Profesör Arel elini kaldırdı ve kapıyı açtı. Tibet'i yanına çağırarak Simya'ya yardım etmesini onu 3 kattaki 7 nolu yatakhaneye yerleştirmesini söyledi. Simya ayağa kalktı, sanki yere basmıyor gibiydi. Dağılmış saçlarını geriye doğru attı. Profesör Arel ve Elena kendi arasında konuşuyordu. Tibet ile beraber odadan çıktı. Hülyalanmış gibi sessizce taş merdivenlerden yukarı çıktı, artık nereye gittiğinden neyi takip ettiğinden bir haberdi. Annesi bir cadıydı, burası büyü olan bir dünyaydı ve kendisi de bir cadıydı. Ama bu nasıl mümkün olabilirdi? Simya boğulduğu düşüncelerden yine Tibet'in yumuşak ses tonuyla ayıldı.
"Biz tam manasıyla tanışamadık henüz.
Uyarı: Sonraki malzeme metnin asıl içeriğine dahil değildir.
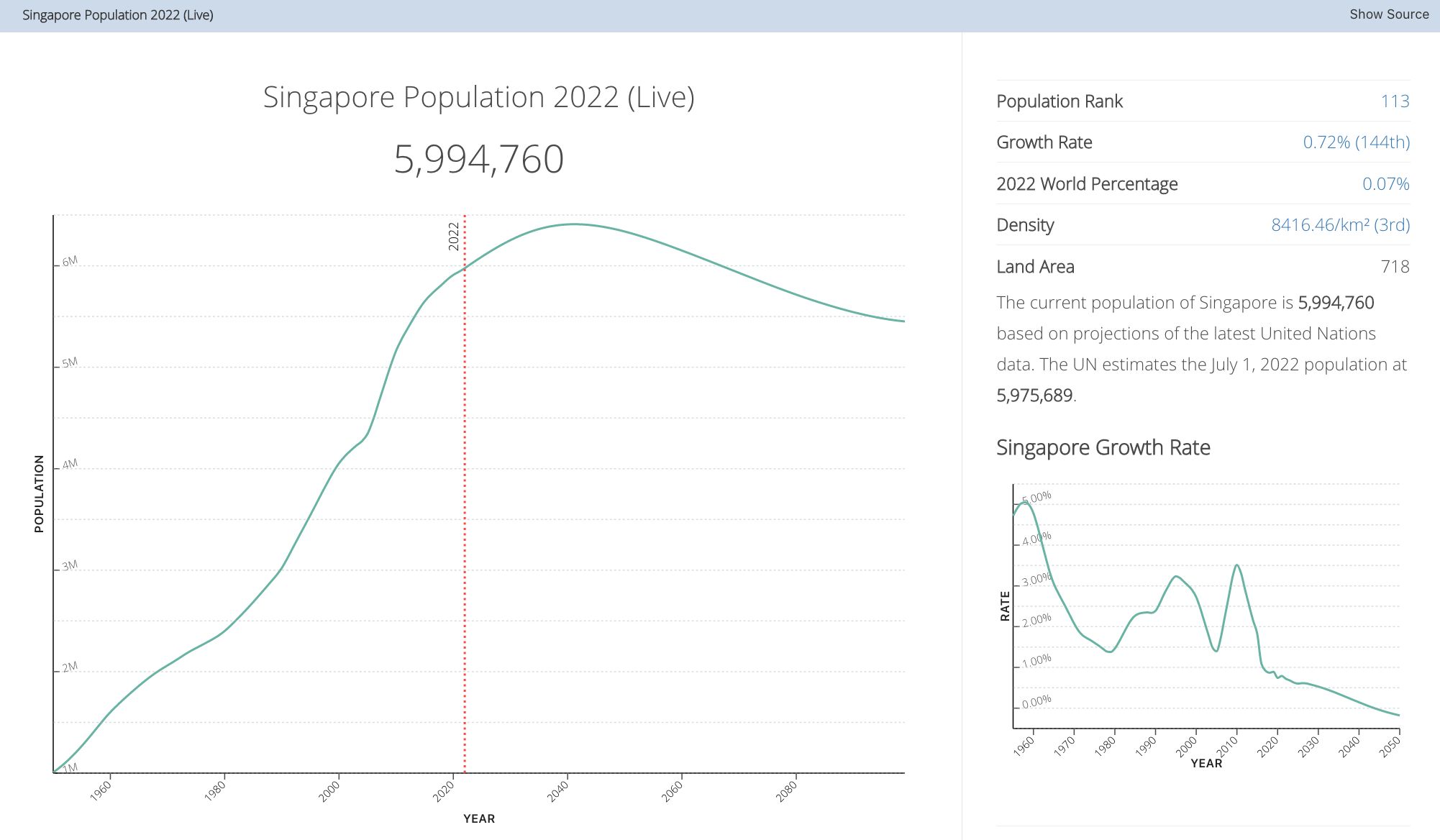This screenshot has width=1440, height=840.
Task: Click the Singapore Growth Rate heading
Action: pyautogui.click(x=1103, y=447)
Benim ismim Tibet. 4 yıldır bu okulun öğrencisiyim" dedi. Tokalaşmak için elini uzattı. Simya biraz çekinceyle elini uzattı.
"Bende Simya. Duydun işte farklı bir dünyadan geliyormuşum" dedi gülümseyerek. Artık biraz daha iyiydi. Espri bile yapmaya başlamıştı. Merdivenlerden çıkarak 3 kata ulaştılar. Bir sürü oda vardı. Hepsinin de ahşap kocaman kapıları. Upuzun koridorun iki ucunda büyük boyalı camlardan içeri ışık sızıyordu. Tibet profesörün söylediği odanın kapısını açtı. "Evet, burada kalacaksın" dedi. İçeri girdiklerinde oda baya boş duruyordu.
"Biz burada 2 kişi olarak paylaşırız odaları. Şu an okulun bu kadar boş olmasına aldanma gayet kalabalık bir okuluz."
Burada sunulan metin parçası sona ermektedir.